About this exercise:
Pull out of the data below the stretch of lines bounded by the one containing "The height and width of the screenshot is (214, 456)." and the one containing "Toggle Site popups allowed button", both bounds included, unchanged.

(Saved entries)
..........
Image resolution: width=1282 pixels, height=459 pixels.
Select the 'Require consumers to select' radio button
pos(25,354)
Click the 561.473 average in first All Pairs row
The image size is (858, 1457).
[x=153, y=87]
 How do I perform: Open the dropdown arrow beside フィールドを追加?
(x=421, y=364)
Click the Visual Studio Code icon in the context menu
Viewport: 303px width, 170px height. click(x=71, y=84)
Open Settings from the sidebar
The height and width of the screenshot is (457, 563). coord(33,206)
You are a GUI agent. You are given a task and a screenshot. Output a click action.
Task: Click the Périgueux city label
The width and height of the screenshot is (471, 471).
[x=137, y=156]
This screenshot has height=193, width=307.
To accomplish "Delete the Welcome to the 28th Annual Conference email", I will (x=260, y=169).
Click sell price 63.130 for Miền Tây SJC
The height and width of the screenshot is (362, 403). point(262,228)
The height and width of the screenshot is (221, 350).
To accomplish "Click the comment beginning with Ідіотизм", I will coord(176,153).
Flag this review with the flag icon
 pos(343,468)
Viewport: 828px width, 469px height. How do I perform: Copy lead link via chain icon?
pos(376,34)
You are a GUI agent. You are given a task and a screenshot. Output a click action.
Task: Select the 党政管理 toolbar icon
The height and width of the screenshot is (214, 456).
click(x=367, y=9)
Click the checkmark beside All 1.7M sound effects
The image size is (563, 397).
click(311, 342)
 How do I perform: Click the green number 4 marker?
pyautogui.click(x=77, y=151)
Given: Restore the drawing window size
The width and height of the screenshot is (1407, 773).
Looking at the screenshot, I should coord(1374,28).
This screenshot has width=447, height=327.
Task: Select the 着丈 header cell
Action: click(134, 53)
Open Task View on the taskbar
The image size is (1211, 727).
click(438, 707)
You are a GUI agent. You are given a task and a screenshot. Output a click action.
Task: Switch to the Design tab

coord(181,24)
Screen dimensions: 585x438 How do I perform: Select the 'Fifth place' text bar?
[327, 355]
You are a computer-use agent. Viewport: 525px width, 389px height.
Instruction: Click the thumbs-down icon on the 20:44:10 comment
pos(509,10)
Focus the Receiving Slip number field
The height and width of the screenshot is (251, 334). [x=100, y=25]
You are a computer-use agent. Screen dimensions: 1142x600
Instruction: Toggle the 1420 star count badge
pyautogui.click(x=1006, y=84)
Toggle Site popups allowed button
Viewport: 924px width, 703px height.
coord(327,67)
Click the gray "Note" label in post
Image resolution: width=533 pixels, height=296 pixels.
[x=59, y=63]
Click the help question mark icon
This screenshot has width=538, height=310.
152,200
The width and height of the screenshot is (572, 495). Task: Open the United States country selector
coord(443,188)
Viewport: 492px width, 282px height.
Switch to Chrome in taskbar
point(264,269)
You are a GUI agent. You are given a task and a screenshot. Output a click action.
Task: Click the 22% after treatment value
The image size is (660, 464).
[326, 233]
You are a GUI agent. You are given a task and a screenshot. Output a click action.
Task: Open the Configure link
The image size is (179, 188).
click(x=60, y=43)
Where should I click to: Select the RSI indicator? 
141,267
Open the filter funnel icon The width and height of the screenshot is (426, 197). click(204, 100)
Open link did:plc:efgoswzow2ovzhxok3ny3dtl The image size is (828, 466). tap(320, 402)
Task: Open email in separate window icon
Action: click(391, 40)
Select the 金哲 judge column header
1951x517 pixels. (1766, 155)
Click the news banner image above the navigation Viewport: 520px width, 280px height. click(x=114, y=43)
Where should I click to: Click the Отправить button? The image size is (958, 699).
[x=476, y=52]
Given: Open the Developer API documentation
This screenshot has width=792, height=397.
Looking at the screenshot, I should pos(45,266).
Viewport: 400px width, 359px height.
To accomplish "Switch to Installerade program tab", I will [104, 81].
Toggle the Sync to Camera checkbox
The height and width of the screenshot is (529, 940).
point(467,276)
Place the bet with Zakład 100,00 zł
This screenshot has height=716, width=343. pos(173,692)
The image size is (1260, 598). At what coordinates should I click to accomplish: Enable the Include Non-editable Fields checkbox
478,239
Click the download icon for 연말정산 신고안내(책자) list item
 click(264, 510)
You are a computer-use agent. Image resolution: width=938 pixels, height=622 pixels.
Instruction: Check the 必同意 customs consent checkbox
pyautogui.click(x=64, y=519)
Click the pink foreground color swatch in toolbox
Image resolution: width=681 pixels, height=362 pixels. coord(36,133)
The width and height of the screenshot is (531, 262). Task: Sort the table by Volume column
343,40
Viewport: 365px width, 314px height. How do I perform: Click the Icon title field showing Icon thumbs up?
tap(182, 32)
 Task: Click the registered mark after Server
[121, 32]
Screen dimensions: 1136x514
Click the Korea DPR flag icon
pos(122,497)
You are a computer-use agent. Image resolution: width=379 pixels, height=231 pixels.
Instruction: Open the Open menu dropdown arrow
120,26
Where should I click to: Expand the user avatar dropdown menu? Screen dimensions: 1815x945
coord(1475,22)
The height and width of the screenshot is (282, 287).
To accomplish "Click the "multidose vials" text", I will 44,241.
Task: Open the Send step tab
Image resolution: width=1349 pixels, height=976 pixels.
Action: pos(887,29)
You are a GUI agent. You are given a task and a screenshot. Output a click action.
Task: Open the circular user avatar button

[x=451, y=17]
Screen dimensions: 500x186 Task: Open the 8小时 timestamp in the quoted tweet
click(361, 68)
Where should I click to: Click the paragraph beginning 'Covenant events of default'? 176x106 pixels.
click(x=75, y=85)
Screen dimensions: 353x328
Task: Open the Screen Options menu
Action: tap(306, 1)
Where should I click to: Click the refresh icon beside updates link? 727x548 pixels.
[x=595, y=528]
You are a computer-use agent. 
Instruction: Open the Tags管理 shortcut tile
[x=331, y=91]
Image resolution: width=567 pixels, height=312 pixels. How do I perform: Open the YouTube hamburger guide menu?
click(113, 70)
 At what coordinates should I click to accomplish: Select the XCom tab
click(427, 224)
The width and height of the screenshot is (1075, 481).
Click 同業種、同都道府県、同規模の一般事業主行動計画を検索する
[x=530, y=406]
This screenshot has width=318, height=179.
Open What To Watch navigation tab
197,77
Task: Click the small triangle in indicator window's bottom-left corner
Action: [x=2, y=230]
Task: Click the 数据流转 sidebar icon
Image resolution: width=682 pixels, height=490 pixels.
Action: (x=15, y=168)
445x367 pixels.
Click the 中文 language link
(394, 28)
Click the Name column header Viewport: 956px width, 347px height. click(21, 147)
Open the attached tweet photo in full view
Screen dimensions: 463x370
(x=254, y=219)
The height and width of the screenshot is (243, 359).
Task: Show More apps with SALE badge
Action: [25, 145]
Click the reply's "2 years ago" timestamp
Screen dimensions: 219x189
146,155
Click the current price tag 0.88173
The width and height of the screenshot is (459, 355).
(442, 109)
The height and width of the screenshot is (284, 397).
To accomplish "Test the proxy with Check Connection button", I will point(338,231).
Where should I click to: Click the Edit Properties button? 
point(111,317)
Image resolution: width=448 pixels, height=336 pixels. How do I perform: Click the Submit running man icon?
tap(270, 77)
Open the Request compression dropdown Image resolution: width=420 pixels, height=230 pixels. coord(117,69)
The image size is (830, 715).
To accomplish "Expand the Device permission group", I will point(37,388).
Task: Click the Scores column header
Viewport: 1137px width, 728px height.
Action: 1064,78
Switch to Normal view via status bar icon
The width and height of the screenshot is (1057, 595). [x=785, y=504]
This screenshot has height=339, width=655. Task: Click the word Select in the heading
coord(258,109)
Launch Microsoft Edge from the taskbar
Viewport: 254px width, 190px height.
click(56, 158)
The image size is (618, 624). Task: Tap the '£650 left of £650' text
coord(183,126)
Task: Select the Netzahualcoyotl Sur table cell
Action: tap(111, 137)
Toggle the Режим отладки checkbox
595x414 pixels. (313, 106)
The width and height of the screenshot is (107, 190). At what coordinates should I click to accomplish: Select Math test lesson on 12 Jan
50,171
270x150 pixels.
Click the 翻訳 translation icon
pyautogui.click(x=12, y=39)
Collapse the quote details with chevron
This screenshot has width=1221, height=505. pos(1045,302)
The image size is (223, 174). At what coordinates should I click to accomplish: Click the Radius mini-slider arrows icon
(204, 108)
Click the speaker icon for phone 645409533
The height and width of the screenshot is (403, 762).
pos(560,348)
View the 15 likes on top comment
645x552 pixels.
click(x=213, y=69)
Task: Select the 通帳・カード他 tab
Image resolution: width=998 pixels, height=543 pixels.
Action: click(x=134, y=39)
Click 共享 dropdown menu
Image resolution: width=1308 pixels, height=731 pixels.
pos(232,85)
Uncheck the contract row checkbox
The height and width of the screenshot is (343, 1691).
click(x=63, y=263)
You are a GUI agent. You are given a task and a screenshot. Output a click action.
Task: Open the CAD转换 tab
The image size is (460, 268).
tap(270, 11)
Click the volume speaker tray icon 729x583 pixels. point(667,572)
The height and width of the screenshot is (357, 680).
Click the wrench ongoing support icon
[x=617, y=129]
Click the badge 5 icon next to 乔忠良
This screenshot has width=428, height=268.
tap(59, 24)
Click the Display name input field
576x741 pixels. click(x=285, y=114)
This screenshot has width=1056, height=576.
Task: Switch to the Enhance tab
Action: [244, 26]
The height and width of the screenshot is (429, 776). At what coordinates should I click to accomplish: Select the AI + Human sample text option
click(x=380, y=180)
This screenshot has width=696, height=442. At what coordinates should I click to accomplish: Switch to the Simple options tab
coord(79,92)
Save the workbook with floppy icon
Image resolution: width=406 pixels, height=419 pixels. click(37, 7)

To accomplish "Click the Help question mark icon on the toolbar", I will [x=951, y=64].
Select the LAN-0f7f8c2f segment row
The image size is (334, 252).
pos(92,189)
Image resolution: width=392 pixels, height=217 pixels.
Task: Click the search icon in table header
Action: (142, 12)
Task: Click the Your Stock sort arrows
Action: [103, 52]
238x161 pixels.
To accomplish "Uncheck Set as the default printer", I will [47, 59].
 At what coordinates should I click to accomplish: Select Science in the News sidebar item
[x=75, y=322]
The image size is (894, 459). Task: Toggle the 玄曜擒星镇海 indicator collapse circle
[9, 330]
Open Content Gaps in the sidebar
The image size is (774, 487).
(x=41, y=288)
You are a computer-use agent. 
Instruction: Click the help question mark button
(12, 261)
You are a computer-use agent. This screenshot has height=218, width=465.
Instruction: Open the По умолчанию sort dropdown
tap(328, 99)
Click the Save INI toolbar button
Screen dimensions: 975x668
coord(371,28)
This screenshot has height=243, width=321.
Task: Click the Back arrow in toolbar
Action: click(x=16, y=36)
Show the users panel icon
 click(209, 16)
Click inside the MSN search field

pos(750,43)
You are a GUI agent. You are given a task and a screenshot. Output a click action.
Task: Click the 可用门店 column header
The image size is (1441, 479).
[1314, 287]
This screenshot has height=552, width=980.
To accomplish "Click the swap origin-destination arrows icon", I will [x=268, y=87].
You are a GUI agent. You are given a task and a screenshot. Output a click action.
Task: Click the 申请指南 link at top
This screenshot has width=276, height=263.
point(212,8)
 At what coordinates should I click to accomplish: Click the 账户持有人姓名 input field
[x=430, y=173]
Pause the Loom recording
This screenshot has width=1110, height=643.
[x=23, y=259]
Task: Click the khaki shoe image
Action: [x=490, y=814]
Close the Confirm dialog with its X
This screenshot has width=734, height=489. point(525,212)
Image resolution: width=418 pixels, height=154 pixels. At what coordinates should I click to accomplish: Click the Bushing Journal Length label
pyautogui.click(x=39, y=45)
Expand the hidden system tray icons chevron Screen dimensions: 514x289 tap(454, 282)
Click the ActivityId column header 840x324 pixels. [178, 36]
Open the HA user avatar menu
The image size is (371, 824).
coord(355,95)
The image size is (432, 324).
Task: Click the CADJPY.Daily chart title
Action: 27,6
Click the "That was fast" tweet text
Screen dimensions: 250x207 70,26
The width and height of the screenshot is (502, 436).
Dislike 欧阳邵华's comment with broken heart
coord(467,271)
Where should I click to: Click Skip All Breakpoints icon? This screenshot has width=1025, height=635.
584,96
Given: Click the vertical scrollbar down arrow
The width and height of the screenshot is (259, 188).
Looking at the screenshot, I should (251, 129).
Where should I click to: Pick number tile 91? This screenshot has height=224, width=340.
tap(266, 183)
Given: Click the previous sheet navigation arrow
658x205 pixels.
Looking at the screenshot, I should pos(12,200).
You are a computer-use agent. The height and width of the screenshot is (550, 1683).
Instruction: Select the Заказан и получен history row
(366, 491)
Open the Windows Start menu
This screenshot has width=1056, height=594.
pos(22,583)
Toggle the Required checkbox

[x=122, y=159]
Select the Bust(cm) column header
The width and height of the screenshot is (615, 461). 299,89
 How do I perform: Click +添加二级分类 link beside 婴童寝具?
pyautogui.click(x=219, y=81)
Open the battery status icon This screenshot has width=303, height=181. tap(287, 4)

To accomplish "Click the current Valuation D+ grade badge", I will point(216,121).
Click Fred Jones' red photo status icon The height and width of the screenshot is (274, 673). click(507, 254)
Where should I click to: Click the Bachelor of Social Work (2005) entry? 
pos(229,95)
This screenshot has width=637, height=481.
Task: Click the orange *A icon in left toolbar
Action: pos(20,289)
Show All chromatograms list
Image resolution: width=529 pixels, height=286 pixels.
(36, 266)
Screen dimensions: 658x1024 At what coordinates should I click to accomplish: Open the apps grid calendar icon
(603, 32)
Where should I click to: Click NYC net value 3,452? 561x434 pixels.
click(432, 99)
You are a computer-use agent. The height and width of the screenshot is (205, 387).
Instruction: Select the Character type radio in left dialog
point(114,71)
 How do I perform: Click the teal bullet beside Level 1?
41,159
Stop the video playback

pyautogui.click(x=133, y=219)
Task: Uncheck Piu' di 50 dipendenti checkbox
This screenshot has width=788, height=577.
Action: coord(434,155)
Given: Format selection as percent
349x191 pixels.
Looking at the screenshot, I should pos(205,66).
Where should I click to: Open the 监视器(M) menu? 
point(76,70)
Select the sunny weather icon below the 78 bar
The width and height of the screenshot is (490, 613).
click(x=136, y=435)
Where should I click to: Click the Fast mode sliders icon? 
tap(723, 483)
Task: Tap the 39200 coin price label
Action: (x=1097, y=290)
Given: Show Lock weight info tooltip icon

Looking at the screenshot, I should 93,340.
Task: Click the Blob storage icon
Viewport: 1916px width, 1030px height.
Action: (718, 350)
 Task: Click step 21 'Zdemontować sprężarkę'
..........
Answer to this exercise:
The height and width of the screenshot is (214, 456).
click(x=367, y=9)
Click the checkmark beside All 1.7M sound effects
The image size is (563, 397).
click(311, 342)
 How do I perform: Click the green number 4 marker?
pyautogui.click(x=77, y=151)
Given: Restore the drawing window size
The width and height of the screenshot is (1407, 773).
Looking at the screenshot, I should coord(1374,28).
This screenshot has width=447, height=327.
Task: Select the 着丈 header cell
Action: click(134, 53)
Open Task View on the taskbar
The image size is (1211, 727).
click(438, 707)
You are a GUI agent. You are given a task and a screenshot. Output a click action.
Task: Switch to the Design tab

coord(181,24)
Screen dimensions: 585x438 How do I perform: Select the 'Fifth place' text bar?
[327, 355]
You are a computer-use agent. Viewport: 525px width, 389px height.
Instruction: Click the thumbs-down icon on the 20:44:10 comment
pos(509,10)
Focus the Receiving Slip number field
The height and width of the screenshot is (251, 334). [x=100, y=25]
You are a computer-use agent. Screen dimensions: 1142x600
Instruction: Toggle the 1420 star count badge
pyautogui.click(x=1006, y=84)
Toggle Site popups allowed button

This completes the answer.